Presentazione del progetto
L'assessore all'Ambiente dott. Pierantonio Belcaro presenta
il Progetto del Comune di Venezia:
"Allestimento di basi di informazione e formazione sia a terra
che in mare e nelle zone di tutela biologica marina al largo del
litorale del Comune di Venezia".
Il progetto è finanziato dalla Regione Veneto con deliberazione della
Giunta Regionale n. 3730 del 2 Dicembre 2008 ai sensi della Legge
Regionale 12 Luglio 2007, n.15 (BUR n.63/2007) "Interventi per la
tutela, la promozione e lo sviluppo della zona costiera del Veneto e
per la creazione di zone di tutela biologica marina" che promuove:

- La protezione e il ripopolamento delle risorse ittiche
- L'istituzione di zone di tutela biologica
- La diversificazione, la valorizzazione e riconversione delle imprese
di pesca
- Lo sviluppo del turismo marittimo
In questo contesto normativo il Comune di Venezia, con il suo partner
operativo marittimo C.A.M. Idrografica di Venezia, ha proposto un
progetto di formazione/informazione riguardante le zone marine
prospicienti la costa della Regione del Veneto e in particolare il
tratto del Comune di Venezia.
L'area di specifico interesse si estende fino alle 12 miglia dalla
costa ed è compresa tra la diga
sud del Porto di Lido San Nicolò e la diga nord di Pellestrina-Ca'
Roman,
di fronte al territorio comunale di Venezia, municipalità di
Lido-Pellestrina.
Le attività comprendono:
- l’allestimento di punti di informazione, documentazione e formazione
- il censimento e la localizzazione delle tegnùe presenti nell’area di
interesse tramite ricerca bibliografica e campagna di studio sul campo
- la promozione di attività subacquee scientifiche-didattiche e
ricreative-turistiche
Generalità sui biotopi "Tegnùe"
Uno dei tratti caratteristici della morfologia del Golfo di
Venezia è la presenza di dune e substrati solidi che, variamente
distribuiti, interrompono l’andamento pressoché regolare dei fondali di
sabbie e fanghi a diverse granulometrie.
Scientificamente questi affioramenti vengono denominati "beach rocks"
se di origine clastica, o "formazioni organogene" se di origine
biologica.

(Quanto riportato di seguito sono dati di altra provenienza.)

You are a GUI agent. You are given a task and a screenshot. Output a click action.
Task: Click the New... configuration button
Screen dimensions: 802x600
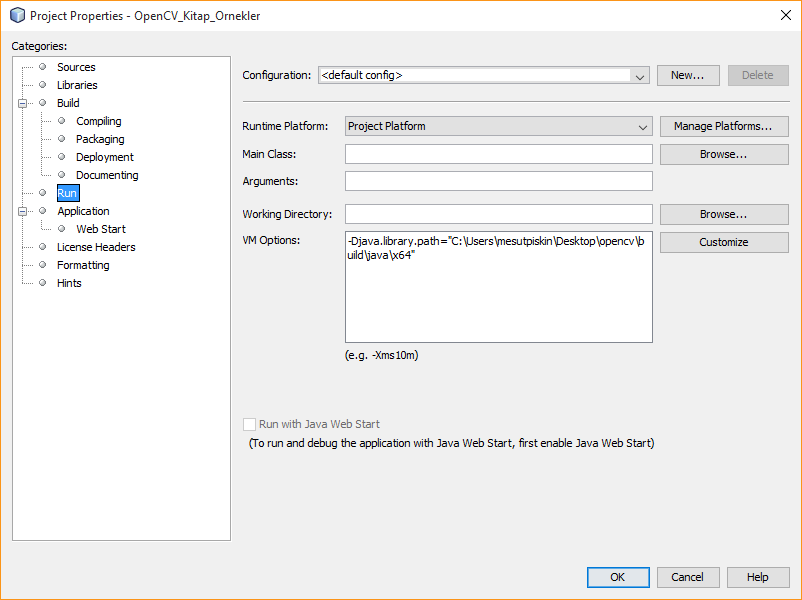click(x=687, y=75)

Per la loro connaturata resistenza alle attività di pesca a
strascico sono state definite dai pescatori locali "Tegnùe", o ostacoli
di fondo. Queste costituiscono delle vere e proprie oasi naturali di
ripopolamento ittico e infatti vi si insediano, in modo permanente o in
fase riproduttiva, le più diversificate forme di vita marina. Tra
queste anche specie di pregio commerciale come lo scorfano nero e rosso
(Scorpaena porcus e Scorpaena scrofa), la corvina (Johnius umbra),
l’astice (Homarus gammarus), il calamaro (Loligo vulgaris), il
moscardino (Ozaema moscata) il merluzzetto (Trisopterus minutus), il
grongo (Conger conger) e altri.
Questi luoghi attraggono inoltre anche componenti della comunità marina
pelagica e nectonica, da pesci e molluschi che non sono legati in modo
esclusivo all’affioramento, ma ci si avvicinano per riprodursi o
alimentarsi.
Il popolamento bentonico, che si estende dai minimi fondali fino alle
maggiori profondità, è costituito da organismi sessili (spugne),
sedentari (attinie), vagili (astici, grancevole) e natanti (scorfani).

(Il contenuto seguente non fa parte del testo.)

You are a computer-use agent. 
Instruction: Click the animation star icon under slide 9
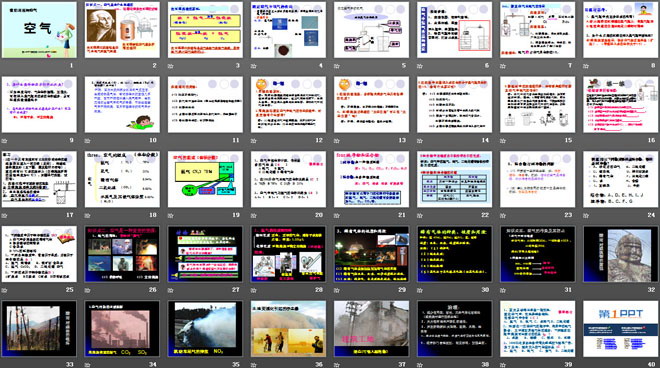tap(4, 141)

Il plancton, che viene invece trasportato dalle correnti, può
concentrarvisi a causa delle variazioni nei flussi idrici indotte da
queste barriere sommerse rispetto ai fondali pianeggianti.

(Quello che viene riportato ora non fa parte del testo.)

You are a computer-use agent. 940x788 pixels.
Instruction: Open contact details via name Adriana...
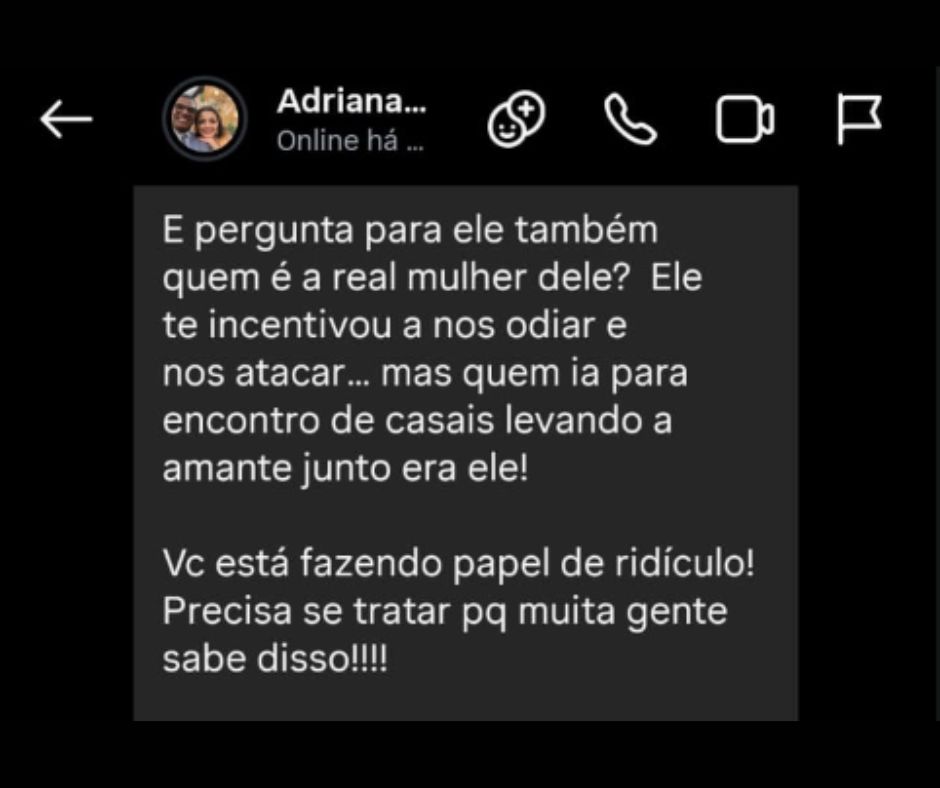(351, 101)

Questi affioramenti sono più specificamente designati col nome di
afferrature (dialettale "Tegnùe"), a causa della loro capacità di
trattenere le attrezzature da pesca o le ancore delle imbarcazioni che,
per malasorte o per errore, venivano trainate o affondate sulla loro
verticale. Nelle tegnùe si possono trovare, oltre a vecchie reti o
ancore, diverse attrezzature da pesca, immondizia, materiali di
discarica, ordigni esplosivi residuati bellici nonché reperti
archeologici. A seconda della loro ubicazione, nelle tegnùe vi sono
condizioni ambientali diverse che vengono regolate da fattori ecologici
dominanti, quali l'illuminazione, l'idrodinamismo, la qualità del corpo
idrico e del substrato. La diversa combinazione di questi elementi
porta ad una notevole varietà tipologica di crescita e di distribuzione
dei popolamenti. Un crescente interesse nei confronti delle tegnùe
viene anche dai subacquei sportivi italiani e stranieri, organizzati
dai tour operator e dai centri di immersione, organizzazioni sportive
popolari ed amatoriali. La loro presenza in zona e le loro attività
devono essere sostenute, ma anche disciplinate.